Isn't it wonderful news that the easy civil rights problems have been solved so that the tough ones can now be tackled? Resources that have been devoted to eliminating job discrimination, fully integrating the schools, providing equal access to housing and equal justice in the courts can now be shifted to a tough new problem: securing the right of every citizen to hear music in a public place that is selected according to the government's notion of what each race, religion, ethnic group, age and sex wants to hear.
Tuesday's edition of this paper let us in on the new cause. A Charlottesville nightclub is the first target. A former disc jockey there claims the management scheduled "music oriented to white listeners" in order to discourage black patronage. "It was a bit jarring,' claims the deejay, "to take off Prince" -- presumably music that appeals only to blacks -- "and put on Alabama. Even a lot of the whites in the club would complain." In response to these charges, some hapless lawyer in the Justice Department has been given the job of investigating the matter to determine whether the choice of records in a disco can constitute the kind of civil rights violation that calls for federal regulation.
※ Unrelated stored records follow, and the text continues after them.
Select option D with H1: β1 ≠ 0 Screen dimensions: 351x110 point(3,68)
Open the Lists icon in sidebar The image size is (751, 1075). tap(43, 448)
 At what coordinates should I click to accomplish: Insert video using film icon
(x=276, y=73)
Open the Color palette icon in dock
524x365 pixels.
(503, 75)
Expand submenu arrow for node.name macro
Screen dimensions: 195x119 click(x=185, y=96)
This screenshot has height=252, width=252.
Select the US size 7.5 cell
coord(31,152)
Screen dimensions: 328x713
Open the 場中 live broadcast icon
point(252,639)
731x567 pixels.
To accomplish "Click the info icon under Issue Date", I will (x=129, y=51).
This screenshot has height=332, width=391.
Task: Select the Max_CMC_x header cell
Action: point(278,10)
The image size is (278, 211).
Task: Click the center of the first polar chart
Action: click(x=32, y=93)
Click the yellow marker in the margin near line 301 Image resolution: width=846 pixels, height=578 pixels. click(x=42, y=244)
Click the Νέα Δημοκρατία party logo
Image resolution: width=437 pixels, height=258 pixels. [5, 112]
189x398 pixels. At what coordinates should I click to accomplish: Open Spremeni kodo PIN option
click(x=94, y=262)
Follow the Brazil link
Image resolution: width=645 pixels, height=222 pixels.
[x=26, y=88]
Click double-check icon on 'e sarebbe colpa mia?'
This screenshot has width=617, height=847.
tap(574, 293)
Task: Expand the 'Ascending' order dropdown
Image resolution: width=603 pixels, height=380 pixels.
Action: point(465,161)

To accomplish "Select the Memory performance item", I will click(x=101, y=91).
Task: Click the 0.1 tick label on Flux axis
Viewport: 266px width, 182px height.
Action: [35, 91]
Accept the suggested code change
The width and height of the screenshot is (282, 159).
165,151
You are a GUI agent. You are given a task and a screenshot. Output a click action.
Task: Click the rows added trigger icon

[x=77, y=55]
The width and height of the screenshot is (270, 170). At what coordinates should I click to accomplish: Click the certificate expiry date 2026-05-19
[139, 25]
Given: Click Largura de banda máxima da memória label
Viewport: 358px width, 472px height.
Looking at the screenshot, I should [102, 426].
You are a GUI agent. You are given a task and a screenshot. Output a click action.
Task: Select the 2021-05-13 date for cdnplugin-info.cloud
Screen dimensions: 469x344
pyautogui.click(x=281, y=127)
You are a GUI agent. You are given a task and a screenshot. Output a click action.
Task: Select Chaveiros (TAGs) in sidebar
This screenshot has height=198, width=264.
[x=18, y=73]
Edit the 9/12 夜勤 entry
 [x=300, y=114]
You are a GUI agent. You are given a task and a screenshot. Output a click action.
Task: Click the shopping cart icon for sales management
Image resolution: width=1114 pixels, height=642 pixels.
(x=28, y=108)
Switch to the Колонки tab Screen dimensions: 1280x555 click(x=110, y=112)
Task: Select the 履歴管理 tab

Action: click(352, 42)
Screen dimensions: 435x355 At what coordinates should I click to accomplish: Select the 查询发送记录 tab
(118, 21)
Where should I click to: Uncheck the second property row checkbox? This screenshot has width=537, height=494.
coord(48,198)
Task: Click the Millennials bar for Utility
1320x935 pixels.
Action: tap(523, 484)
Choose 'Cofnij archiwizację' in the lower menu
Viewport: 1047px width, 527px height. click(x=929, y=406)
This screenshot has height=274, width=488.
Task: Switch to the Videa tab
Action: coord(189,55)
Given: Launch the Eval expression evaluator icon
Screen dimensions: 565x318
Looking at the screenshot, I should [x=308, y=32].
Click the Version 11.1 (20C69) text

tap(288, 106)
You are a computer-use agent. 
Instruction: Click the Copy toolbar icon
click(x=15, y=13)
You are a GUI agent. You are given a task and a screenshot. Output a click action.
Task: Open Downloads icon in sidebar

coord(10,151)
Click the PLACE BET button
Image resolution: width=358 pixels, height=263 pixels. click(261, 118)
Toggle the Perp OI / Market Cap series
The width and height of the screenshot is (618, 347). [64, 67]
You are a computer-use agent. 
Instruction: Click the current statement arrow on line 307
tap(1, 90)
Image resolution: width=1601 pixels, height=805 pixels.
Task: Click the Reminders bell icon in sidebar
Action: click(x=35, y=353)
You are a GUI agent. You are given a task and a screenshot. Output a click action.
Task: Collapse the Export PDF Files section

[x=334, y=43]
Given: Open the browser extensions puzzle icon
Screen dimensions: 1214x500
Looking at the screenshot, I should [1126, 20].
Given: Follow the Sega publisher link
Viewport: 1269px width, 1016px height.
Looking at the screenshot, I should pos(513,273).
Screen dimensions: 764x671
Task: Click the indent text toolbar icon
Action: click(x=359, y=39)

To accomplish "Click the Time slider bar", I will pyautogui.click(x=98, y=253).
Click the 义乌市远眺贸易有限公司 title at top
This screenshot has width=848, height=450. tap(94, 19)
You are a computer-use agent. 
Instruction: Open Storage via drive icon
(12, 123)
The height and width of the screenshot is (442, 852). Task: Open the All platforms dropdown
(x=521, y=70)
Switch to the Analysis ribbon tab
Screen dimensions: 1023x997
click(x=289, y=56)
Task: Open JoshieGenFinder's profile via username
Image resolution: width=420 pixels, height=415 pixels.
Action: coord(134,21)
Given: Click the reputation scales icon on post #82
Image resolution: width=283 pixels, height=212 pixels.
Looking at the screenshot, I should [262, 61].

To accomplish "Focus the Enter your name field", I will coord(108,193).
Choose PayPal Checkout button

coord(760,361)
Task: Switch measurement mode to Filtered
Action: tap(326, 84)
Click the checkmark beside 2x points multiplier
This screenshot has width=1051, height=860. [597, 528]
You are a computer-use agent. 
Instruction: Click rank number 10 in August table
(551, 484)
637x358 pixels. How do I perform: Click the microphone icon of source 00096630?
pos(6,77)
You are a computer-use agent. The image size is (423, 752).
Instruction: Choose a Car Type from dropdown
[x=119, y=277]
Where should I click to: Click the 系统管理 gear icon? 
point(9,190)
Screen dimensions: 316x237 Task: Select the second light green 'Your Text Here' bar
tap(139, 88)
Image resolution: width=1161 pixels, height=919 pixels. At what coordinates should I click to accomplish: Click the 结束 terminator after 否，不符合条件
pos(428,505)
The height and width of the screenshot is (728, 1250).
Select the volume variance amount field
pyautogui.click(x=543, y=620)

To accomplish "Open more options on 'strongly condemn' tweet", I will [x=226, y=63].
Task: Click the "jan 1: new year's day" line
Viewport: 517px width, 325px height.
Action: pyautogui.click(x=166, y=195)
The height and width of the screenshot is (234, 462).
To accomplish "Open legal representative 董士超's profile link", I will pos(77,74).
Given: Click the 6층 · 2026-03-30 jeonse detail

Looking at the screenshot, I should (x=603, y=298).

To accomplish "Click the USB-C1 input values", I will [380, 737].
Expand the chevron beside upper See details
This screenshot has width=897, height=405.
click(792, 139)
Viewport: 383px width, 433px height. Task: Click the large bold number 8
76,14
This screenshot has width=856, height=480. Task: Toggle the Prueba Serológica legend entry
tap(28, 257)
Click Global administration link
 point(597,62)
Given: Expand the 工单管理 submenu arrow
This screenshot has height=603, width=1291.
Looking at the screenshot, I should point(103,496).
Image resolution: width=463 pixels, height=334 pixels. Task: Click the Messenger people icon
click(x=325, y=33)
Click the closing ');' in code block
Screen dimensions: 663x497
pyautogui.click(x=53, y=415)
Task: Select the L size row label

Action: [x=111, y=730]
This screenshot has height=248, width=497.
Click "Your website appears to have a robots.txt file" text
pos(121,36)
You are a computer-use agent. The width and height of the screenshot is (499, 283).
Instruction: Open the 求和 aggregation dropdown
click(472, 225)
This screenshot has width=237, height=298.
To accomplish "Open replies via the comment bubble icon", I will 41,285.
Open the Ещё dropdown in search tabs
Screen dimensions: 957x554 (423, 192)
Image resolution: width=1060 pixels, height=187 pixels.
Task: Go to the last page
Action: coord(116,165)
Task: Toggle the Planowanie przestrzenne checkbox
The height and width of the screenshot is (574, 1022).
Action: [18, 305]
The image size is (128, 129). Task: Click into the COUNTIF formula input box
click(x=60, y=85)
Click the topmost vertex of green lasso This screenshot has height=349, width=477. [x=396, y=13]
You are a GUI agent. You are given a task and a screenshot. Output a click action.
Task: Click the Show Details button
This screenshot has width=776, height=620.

Are we about to embark on a course of serious music monitoring? Can dance hall operators expect to receive notices of violation -- "You only played two sambas and a rhumba last night and at least 18 percent of the patrons were Hispanic" -- or be hauled into court by angry German Americans seeking a more favorable polka quota? Surely there will be opposition to this kind of government intervention -- recalcitrant blacks who want to hear more Italian opera, the WASP Reggae enthusiasts and the Asian Americans who favor bongos or Beethoven. And yes, there will be an occasional senior citizen who balks at Guy Lombardo 78s and the women who are not charmed by the revival of Phil Spitalny and his All Girl Band, featuring Evelyn and her Magic Violin. The public is in for a lot of reeducation.
Frankly, we're a bit confused by this new kind of complaint. All along we thought the civil rights law was needed to ensure a citizen's right to make his own choices, including where he wants to eat and what music he wants to pay for. If an Irish American prefers Italian food and Tina Turner's music, he can't be barred from places where they are available. But the law doesn't require the proprietor to offer a quota of Guinness stout and jigs and reels just to prove nondiscrimination. This kind of preposterous extension of civil rights issues reminds us of the stir that was created some years ago when some underling in the Department of Education declared that father-son school banquets were unfair and discriminatory. We hope the government will resist this latest temptation to analyze and regulate popular culture to death.